The population-based cohort study included health data from Ontario, accessed through ICES, a nonprofit health information database, and collected between April 1, 2008, and March 10, 2020. The search identified 12,158 people (mean age, 26.9 years) who had attended the ED for a psychiatric reason in the postpartum period, whose sex was listed as female on their health card.

Primary outcome was the proportion of individuals with any outpatient physician visit for a mental health reason within 30 days of the initial emergency visit. Associations between social determinants of health — age, neighborhood income and ethnic diversity, community size, immigration — and who received an outpatient mental health visit were also examined.

Barker and colleagues used modified Poisson regression in adjusting for social determinants of health, clinical and health services characteristics to examine independent associations with follow-up, and conditional inference trees to explore how social determinants of health intersect with each other and with clinical and health services characteristics in relation to follow-up.

Data showed that 9,848 individuals lived in an urban area. Among these 1,518 (15.5%) were immigrants, 2,587 (26.3%) lived in areas with high ethnic diversity and 2,318 lived in rural communities.

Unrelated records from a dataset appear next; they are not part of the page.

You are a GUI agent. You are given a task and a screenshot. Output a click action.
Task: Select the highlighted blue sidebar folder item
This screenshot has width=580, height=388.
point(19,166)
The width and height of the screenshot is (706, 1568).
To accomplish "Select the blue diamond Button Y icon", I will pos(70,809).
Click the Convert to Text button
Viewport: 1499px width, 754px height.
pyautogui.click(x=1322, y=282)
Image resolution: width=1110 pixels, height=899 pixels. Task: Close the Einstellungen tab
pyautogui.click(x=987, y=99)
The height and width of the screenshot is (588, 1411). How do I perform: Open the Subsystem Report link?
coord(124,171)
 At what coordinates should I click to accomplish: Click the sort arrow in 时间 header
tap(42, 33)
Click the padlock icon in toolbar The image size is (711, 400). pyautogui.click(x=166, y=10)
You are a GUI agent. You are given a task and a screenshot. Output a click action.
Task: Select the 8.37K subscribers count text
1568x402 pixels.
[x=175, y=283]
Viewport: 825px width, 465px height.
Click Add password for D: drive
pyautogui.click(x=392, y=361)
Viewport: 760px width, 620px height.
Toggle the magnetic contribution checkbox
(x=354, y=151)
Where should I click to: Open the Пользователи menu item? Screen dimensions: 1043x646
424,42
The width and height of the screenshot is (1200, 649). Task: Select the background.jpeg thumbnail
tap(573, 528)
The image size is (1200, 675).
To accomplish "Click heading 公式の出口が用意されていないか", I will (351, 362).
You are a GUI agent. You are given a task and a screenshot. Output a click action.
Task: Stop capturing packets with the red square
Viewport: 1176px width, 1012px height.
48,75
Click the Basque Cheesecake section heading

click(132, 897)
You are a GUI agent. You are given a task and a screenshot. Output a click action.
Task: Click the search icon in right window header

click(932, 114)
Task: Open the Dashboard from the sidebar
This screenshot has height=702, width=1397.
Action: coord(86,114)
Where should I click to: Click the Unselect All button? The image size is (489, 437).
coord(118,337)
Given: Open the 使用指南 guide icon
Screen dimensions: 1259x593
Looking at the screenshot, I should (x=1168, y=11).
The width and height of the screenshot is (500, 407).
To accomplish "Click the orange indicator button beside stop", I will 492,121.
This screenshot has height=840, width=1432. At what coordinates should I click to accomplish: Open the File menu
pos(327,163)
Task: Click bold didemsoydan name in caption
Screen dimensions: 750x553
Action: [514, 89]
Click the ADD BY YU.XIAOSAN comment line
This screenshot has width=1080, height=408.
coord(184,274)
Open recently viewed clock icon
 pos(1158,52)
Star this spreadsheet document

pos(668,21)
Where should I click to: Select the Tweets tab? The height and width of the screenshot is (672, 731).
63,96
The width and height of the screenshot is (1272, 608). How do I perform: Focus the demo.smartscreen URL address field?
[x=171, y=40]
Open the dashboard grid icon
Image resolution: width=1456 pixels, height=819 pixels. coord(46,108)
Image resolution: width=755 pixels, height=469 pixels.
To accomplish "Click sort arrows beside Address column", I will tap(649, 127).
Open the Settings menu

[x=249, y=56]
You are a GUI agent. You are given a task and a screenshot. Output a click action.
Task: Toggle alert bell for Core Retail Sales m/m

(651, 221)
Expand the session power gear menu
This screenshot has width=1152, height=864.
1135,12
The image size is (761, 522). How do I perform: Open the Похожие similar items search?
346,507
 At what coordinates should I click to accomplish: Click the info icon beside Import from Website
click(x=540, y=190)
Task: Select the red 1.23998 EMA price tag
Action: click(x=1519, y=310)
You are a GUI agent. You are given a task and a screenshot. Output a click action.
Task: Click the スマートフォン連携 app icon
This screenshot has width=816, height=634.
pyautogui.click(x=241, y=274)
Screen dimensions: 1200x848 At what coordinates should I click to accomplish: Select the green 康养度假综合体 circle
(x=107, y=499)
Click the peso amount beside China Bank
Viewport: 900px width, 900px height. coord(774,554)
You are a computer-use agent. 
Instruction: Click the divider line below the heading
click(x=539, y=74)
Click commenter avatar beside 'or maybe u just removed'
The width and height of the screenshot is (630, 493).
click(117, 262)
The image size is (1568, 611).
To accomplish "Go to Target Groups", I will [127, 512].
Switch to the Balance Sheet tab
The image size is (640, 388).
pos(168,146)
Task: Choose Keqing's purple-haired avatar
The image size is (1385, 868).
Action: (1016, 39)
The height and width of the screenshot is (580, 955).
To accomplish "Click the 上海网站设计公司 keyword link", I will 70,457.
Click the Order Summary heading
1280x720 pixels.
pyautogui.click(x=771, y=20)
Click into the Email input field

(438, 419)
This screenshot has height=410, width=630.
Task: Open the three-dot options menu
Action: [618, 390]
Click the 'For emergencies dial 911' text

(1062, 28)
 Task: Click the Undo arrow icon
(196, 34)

A total of 5,442 individuals (44.8%) received 30-day follow-up, 4,622 in the urban sub-cohort and 820 in the rural sub-cohort. In addition, 66.3% of individuals reported having a family physician, yet only 10% reported using a psychiatrist regularly. Regression models revealed that younger age, lower relative neighborhood income, smaller community size and immigrant status were the chief social determinants associated with lower likelihood of follow-up care.

“Ongoing equity-oriented, intersectionality-informed research and service implementation are needed to identify and address social determinants of health-related gaps in postpartum mental health care,” Barker and colleagues wrote.